### THE PROBLEM
Print nothing but the lines below starting at the line that holds "Dealer Locator (74, 1723)" and ending at the line that holds "[button] (52, 98)", including both, each exactly as written.

Stored records:

##############################

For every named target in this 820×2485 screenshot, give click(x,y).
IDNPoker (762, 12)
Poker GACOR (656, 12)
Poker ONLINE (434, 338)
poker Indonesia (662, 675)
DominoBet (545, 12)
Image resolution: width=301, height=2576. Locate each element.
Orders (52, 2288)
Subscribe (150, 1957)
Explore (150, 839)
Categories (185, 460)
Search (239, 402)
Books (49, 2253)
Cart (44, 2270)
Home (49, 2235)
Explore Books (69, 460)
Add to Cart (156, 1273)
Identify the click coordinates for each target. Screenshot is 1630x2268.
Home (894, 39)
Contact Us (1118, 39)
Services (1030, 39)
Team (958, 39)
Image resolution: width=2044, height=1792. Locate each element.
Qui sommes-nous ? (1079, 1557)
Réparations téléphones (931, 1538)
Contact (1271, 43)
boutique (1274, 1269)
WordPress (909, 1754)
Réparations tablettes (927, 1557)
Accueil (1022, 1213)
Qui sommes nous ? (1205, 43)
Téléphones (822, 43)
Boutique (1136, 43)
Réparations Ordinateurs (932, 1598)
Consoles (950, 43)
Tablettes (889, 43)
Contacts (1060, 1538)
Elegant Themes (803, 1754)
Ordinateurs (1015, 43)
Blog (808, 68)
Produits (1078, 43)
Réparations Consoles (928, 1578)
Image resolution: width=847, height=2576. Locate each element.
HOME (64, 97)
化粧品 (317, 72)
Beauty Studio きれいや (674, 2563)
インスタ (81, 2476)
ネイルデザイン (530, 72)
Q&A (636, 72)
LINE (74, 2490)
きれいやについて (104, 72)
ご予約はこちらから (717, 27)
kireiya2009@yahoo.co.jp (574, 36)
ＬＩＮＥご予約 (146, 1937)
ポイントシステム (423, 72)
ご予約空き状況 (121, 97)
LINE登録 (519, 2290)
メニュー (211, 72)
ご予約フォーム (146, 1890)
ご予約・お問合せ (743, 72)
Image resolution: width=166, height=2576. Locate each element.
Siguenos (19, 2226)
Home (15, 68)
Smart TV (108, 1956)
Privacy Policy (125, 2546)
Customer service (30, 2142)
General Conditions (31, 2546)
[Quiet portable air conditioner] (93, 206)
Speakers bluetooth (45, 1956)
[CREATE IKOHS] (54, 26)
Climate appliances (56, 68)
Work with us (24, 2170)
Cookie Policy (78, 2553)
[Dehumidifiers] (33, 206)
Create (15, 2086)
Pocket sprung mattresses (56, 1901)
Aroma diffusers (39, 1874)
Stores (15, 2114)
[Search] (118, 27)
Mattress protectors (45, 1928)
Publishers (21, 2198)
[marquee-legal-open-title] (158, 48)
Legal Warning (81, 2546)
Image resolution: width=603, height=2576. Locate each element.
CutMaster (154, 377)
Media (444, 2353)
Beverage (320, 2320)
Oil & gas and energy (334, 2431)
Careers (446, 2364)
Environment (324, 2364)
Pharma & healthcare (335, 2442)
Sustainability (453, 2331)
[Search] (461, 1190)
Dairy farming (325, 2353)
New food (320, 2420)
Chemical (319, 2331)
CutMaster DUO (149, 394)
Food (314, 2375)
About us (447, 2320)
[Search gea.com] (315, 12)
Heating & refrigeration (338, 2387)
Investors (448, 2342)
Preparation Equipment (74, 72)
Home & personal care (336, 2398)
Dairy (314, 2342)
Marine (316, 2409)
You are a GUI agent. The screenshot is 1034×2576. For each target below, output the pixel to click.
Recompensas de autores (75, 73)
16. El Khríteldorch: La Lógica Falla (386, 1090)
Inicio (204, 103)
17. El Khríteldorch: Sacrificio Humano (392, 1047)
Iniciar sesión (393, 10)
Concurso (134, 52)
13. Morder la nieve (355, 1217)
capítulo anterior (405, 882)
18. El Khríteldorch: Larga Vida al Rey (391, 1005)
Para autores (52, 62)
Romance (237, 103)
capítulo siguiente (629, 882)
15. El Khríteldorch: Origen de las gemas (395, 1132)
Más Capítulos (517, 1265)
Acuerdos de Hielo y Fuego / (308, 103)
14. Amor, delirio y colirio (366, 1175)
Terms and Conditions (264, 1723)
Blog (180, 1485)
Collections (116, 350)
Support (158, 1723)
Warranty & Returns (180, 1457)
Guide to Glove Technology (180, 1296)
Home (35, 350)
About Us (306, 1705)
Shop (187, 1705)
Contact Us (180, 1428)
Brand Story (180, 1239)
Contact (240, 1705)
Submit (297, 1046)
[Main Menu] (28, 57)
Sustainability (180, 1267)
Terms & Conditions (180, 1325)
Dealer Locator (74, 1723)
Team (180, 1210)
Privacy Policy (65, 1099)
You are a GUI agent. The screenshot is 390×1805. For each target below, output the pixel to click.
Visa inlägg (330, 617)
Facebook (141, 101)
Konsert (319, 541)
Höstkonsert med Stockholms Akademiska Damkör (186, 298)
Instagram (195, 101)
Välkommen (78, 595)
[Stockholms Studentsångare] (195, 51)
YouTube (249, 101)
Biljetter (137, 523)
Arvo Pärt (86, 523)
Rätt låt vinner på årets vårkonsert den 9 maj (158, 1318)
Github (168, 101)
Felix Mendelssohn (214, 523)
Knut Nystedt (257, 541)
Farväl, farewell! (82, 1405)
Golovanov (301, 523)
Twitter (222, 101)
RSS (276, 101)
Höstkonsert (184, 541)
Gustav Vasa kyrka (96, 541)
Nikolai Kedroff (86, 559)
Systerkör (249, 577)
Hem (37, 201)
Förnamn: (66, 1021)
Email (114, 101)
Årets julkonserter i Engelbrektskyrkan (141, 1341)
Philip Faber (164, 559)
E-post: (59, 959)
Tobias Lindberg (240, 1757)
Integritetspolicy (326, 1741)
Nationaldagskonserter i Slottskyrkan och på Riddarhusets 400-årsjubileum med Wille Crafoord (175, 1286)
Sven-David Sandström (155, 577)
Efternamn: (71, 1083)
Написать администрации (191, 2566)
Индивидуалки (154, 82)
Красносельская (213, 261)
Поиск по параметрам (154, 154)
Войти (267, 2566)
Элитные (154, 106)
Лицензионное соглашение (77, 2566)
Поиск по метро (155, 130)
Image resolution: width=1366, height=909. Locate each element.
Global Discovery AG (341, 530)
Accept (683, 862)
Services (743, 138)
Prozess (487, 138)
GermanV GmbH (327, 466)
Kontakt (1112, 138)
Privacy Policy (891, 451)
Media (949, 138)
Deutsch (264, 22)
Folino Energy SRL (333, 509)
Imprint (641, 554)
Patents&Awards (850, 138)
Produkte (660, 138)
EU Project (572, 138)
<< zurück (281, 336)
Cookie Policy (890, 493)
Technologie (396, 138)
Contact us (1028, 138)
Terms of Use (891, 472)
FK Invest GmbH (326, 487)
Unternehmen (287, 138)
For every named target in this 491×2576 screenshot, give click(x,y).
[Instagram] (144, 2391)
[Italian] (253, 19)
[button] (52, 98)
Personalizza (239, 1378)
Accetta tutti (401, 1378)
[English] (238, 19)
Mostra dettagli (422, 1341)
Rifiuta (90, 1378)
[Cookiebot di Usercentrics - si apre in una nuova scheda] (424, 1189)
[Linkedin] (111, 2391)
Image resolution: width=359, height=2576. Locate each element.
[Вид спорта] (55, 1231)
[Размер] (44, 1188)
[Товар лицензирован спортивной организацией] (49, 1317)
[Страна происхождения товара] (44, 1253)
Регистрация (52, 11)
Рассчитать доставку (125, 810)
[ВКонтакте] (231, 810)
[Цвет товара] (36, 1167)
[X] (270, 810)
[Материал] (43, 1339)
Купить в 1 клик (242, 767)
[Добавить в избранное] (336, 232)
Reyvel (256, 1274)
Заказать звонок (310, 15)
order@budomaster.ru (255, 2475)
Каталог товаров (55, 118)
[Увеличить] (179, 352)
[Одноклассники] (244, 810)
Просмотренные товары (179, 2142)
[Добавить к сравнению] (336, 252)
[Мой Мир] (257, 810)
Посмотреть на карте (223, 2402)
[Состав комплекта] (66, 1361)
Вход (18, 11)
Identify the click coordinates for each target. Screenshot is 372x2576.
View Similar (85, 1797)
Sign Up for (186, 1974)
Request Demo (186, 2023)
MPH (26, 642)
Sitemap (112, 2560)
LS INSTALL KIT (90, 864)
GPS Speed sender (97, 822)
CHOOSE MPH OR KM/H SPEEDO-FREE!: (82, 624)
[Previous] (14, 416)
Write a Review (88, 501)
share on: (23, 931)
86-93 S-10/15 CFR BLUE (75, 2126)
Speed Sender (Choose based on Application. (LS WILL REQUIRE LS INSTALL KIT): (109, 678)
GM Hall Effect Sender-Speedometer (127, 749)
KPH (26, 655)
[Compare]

##############################

### TASK OUTPUT
Dealer Locator (74, 1723)
Team (180, 1210)
Privacy Policy (65, 1099)
You are a GUI agent. The screenshot is 390×1805. For each target below, output the pixel to click.
Visa inlägg (330, 617)
Facebook (141, 101)
Konsert (319, 541)
Höstkonsert med Stockholms Akademiska Damkör (186, 298)
Instagram (195, 101)
Välkommen (78, 595)
[Stockholms Studentsångare] (195, 51)
YouTube (249, 101)
Biljetter (137, 523)
Arvo Pärt (86, 523)
Rätt låt vinner på årets vårkonsert den 9 maj (158, 1318)
Github (168, 101)
Felix Mendelssohn (214, 523)
Knut Nystedt (257, 541)
Farväl, farewell! (82, 1405)
Golovanov (301, 523)
Twitter (222, 101)
RSS (276, 101)
Höstkonsert (184, 541)
Gustav Vasa kyrka (96, 541)
Nikolai Kedroff (86, 559)
Systerkör (249, 577)
Hem (37, 201)
Förnamn: (66, 1021)
Email (114, 101)
Årets julkonserter i Engelbrektskyrkan (141, 1341)
Philip Faber (164, 559)
E-post: (59, 959)
Tobias Lindberg (240, 1757)
Integritetspolicy (326, 1741)
Nationaldagskonserter i Slottskyrkan och på Riddarhusets 400-årsjubileum med Wille Crafoord (175, 1286)
Sven-David Sandström (155, 577)
Efternamn: (71, 1083)
Написать администрации (191, 2566)
Индивидуалки (154, 82)
Красносельская (213, 261)
Поиск по параметрам (154, 154)
Войти (267, 2566)
Элитные (154, 106)
Лицензионное соглашение (77, 2566)
Поиск по метро (155, 130)
Image resolution: width=1366, height=909. Locate each element.
Global Discovery AG (341, 530)
Accept (683, 862)
Services (743, 138)
Prozess (487, 138)
GermanV GmbH (327, 466)
Kontakt (1112, 138)
Privacy Policy (891, 451)
Media (949, 138)
Deutsch (264, 22)
Folino Energy SRL (333, 509)
Imprint (641, 554)
Patents&Awards (850, 138)
Produkte (660, 138)
EU Project (572, 138)
<< zurück (281, 336)
Cookie Policy (890, 493)
Technologie (396, 138)
Contact us (1028, 138)
Terms of Use (891, 472)
FK Invest GmbH (326, 487)
Unternehmen (287, 138)
For every named target in this 491×2576 screenshot, give click(x,y).
[Instagram] (144, 2391)
[Italian] (253, 19)
[button] (52, 98)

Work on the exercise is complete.